SET PROBLEM A =
Copy out the part of the records that opens with the line containing "LINE＠登録 (556, 1623)" and runs to the end of the records, with both ends included.

— START OF SOURCE PASSAGE —

And to think her 2020 was going to be big. The Pretenders’ new album, Hate for Sale, was scheduled for late spring, the first to be co-written with lead guitarist James Walbourne and feature the current touring lineup.
Stephen Street was returning as producer, having worked with Hynde on 1994’s The Last of the Independents, the following year’s live acoustic album The Isle of View, and 1999’s ¡Viva El Amor!, and Hynde’s calendar was booked out, with some 70 cities on the Pretenders’ touring itinerary.
Yadda yadda yadda, everything got paused and everyone was cocooned in the prophylactic amber of public health measures. Hate for Sale ultimately got released in the summer – they couldn’t sit on it any longer – but Hynde’s year was largely spent painting at her London home, sheltering in place.
Having moved from Akron, Ohio, to London in the '70s, principally because she wanted to see the world, because she likes to keep moving, this was an alien state to contend with.
“I like even the feeling of moving,” she says. “For me, getting in a band has been very much a vehicle to do that, just to keep moving, new cities, new countries, new places. It just turns me on.”
The puppy and the electric guitar both play their part today. Firstly, the guitar is the reason Fender have patched the call through – a signature model for Hynde is a big deal – while the puppy’s bladder capacity will determine how long we have on the phone.

— END OF SOURCE PASSAGE —

SET PROBLEM B =
Answer these from the passage about the Pretenders' album Hate for Sale:
(i) Who was returning as producer for the album?
(ii) From which city did Hynde move to London in the '70s?
(iii) About how many cities were on the Pretenders' touring itinerary?

— START OF SUPPLIED RECORDS —

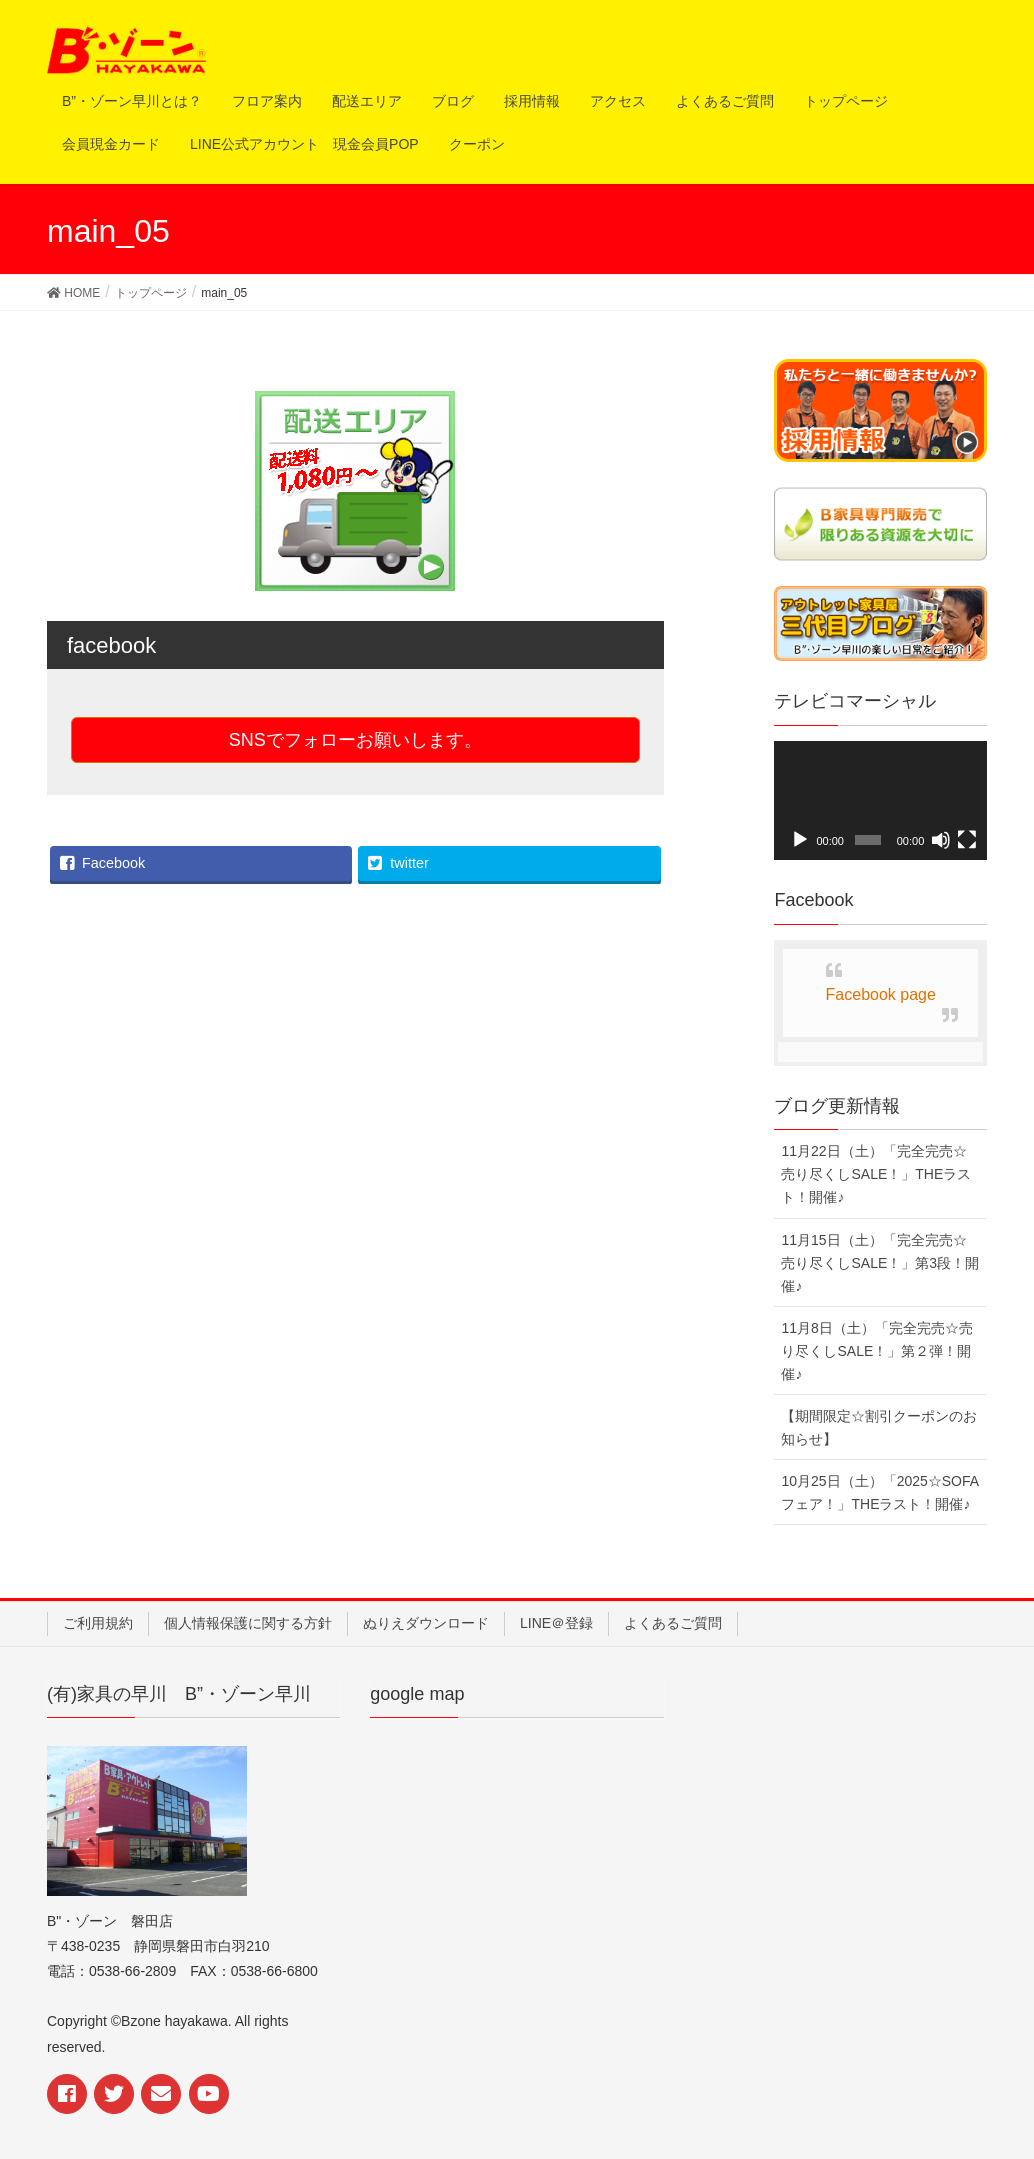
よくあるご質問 (673, 1623)
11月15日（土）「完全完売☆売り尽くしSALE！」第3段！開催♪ (880, 1263)
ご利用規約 (98, 1623)
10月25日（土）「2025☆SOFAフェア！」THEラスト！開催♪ (880, 1492)
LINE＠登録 (556, 1623)
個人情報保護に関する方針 (248, 1623)
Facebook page (881, 994)
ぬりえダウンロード (426, 1623)
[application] (880, 801)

— END OF SUPPLIED RECORDS —

RESULT A =
LINE＠登録 (556, 1623)
個人情報保護に関する方針 (248, 1623)
Facebook page (881, 994)
ぬりえダウンロード (426, 1623)
[application] (880, 801)

RESULT B =
(i) Stephen Street
(ii) Akron, Ohio
(iii) Some 70 cities